New research from Danske Bank shows that house prices have risen across the Nordic region despite the pandemic and economic uncertainty.

Danes have not been the only ones active in the housing market during the corona crisis. Our Nordic neighbours have also been on the hunt for new houses, apartments and vacation homes, and that has resulted in substantial price increases in Denmark, Sweden, Norway and Finland.


Price increases

Average price increases between December 2019 and April 2021

18 %
15,7 %
11,4 %
4,9 %


Denmark and Sweden top the league in terms of price growth, while Finland has experienced more modest price rises. 

In the case of Sweden, the increase comes in an already very expensive market. Prices here have risen by 18 per cent, on average, between December 2019 and April 2021. In Denmark, prices had increased by 15.7 per cent, 17.9 per cent and 26.4 per cent on houses, apartments and vacation homes, respectively, when measured in May. In Norway, prices were up 11.4 per cent in May 2021 compared with May 2020, while Finland saw more limited increases, with square metre prices growing 4.9 per cent.
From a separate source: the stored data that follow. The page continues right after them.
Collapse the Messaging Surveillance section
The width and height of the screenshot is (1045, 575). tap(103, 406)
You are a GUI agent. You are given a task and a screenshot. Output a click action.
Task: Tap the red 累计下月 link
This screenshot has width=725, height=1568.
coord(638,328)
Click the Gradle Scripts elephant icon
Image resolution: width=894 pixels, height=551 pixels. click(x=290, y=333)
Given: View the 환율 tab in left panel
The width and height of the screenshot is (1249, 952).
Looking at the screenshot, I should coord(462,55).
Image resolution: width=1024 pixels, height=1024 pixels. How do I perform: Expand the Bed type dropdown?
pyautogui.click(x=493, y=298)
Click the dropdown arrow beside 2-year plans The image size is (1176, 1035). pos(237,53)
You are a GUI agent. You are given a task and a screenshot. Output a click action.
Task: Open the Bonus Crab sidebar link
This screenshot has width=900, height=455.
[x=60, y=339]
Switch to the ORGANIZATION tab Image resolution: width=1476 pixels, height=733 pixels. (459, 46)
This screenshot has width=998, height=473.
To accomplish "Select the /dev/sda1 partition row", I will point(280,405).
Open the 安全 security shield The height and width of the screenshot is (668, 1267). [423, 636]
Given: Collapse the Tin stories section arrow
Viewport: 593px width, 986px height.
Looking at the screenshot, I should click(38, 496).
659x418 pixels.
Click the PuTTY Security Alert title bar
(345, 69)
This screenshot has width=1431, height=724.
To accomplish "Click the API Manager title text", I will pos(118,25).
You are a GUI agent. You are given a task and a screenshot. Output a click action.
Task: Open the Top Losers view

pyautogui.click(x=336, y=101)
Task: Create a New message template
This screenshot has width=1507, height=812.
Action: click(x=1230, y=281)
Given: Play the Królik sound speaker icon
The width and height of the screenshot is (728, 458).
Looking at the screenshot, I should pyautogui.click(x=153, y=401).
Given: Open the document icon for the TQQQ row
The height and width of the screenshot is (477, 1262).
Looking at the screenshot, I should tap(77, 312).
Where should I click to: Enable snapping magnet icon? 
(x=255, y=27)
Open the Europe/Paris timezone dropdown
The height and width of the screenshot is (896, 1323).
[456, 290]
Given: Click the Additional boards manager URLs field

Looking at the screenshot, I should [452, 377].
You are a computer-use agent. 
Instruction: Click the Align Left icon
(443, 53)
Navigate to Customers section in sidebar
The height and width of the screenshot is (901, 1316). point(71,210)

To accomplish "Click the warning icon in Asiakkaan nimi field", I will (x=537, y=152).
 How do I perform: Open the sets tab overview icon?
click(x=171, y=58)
The overall picture is a red-hot Nordic housing market.

Las Olsen

Chief economist at Danske Bank



Unusual development
Common to all the Nordic countries is a growing interest in larger homes due to the lockdowns, though greater purchasing power as a result of low interest rates also plays a role. Yet, prices rising so dramatically was a surprise, notes Las Olsen, chief economist at Danske Bank.

“Historically speaking, pronounced price increases during a time of great economic uncertainty is a very unusual trend. This was the case for all four countries, as buying a home was high on the agenda across Denmark, Norway, Sweden and Finland. Naturally, there are regional differences, but the overall picture is of a red-hot Nordic housing market,” he says.

While prices have risen very substantially, Danske Bank’s research also shows there is still room for first-time buyers in several of the Nordic countries, though they will probably have to look for a home outside the capital cities. In Denmark, the so-called housing burden is low in historical terms, while Sweden, too, offers better opportunities for first-time buyers – if they plan to live outside the three largest cities, that is. In Norway, the situation is under pressure due to a low supply of dwellings combined with relatively low construction activity ahead of the crisis.




Price boom fading
Despite prices rising across the Nordic countries, the research also reveals that the dramatic price increases are fading. Unsurprisingly, this is because life is beginning to return to normal and so there are opportunities to spend money on other things than housing, though talk of the authorities intervening in the housing market has also contributed.

“New regulation is being debated in all four countries. Some are asking the authorities to intervene to reduce the debt of homebuyers and also the systemic risk, while others prefer to wait and see. No interventionist measures have been decided as yet, but this is certainly something that could influence developments in all four countries,” says Las Olsen.